Nothing but an exact copy is wanted here: the line with "Select the 首页 navigation menu item" and all the lines that follow it in the entries below.

* _GIVEN RECORDS_:
··········

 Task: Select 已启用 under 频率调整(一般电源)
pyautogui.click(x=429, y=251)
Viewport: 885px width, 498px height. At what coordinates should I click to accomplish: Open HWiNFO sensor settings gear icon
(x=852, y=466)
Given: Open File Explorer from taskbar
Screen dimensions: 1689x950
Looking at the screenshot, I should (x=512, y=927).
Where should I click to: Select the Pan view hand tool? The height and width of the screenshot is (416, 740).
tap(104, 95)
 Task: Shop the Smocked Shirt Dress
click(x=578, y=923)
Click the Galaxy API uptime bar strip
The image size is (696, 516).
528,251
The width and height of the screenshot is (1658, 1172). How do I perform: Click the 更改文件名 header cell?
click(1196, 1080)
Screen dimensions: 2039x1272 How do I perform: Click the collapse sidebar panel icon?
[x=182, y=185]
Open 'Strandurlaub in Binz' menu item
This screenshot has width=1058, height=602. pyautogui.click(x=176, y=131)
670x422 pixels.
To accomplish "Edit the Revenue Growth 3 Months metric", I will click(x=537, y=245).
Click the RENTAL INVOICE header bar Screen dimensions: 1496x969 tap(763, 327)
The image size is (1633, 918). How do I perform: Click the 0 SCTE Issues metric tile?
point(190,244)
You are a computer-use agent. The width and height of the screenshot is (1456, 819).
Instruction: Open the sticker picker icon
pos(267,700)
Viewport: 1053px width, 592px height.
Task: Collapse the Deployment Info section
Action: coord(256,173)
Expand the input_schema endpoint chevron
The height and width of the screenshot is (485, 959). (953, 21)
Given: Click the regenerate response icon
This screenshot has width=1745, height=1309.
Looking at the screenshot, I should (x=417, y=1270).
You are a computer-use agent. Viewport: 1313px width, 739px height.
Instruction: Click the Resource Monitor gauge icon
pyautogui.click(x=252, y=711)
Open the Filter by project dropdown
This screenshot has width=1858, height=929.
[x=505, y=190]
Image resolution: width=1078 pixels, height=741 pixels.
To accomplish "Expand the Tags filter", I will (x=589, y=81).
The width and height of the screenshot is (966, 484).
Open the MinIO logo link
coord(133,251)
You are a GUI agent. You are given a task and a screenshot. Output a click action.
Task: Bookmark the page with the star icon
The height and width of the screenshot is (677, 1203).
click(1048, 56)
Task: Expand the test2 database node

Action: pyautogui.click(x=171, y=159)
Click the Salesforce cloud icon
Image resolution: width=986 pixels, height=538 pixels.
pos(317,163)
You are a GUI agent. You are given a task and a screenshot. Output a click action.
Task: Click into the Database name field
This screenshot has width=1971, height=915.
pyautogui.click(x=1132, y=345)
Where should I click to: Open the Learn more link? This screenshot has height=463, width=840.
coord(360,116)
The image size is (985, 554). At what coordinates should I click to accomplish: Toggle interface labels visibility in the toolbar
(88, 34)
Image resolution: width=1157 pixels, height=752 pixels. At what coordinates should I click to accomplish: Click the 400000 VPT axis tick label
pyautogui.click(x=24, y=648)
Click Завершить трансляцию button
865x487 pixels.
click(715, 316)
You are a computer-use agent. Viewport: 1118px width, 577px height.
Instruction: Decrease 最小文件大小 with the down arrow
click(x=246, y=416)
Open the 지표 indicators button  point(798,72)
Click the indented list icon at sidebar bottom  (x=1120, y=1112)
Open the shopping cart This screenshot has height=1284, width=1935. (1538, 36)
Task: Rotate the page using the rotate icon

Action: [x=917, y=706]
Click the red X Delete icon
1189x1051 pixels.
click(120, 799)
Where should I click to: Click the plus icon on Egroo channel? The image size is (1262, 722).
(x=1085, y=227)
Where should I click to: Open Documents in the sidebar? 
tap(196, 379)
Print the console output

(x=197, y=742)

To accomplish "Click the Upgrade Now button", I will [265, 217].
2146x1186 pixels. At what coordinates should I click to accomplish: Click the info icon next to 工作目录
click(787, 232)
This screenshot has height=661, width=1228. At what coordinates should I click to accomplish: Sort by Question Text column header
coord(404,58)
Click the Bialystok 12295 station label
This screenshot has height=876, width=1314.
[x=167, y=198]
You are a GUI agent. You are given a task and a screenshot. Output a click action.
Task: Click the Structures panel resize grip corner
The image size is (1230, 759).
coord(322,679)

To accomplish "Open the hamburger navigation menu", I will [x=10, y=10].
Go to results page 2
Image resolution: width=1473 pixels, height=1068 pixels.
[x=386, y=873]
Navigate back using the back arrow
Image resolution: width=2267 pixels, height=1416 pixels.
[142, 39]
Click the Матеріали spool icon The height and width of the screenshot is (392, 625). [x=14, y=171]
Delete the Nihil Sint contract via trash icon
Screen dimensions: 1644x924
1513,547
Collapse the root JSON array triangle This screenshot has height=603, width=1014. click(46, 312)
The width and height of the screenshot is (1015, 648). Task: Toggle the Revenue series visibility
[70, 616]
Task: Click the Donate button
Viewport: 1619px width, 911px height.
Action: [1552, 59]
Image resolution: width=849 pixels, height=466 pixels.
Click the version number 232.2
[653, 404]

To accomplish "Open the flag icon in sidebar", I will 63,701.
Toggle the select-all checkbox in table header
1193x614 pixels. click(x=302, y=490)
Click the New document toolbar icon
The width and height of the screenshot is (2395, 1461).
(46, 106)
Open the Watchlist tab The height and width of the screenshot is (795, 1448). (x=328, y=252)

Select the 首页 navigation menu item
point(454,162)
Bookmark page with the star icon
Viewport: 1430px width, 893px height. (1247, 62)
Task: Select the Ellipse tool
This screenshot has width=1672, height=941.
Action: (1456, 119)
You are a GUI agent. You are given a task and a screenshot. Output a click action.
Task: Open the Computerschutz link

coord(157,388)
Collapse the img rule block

··········

* _REPLY_:
Select the 首页 navigation menu item
point(454,162)
Bookmark page with the star icon
Viewport: 1430px width, 893px height. (1247, 62)
Task: Select the Ellipse tool
This screenshot has width=1672, height=941.
Action: (1456, 119)
You are a GUI agent. You are given a task and a screenshot. Output a click action.
Task: Open the Computerschutz link

coord(157,388)
Collapse the img rule block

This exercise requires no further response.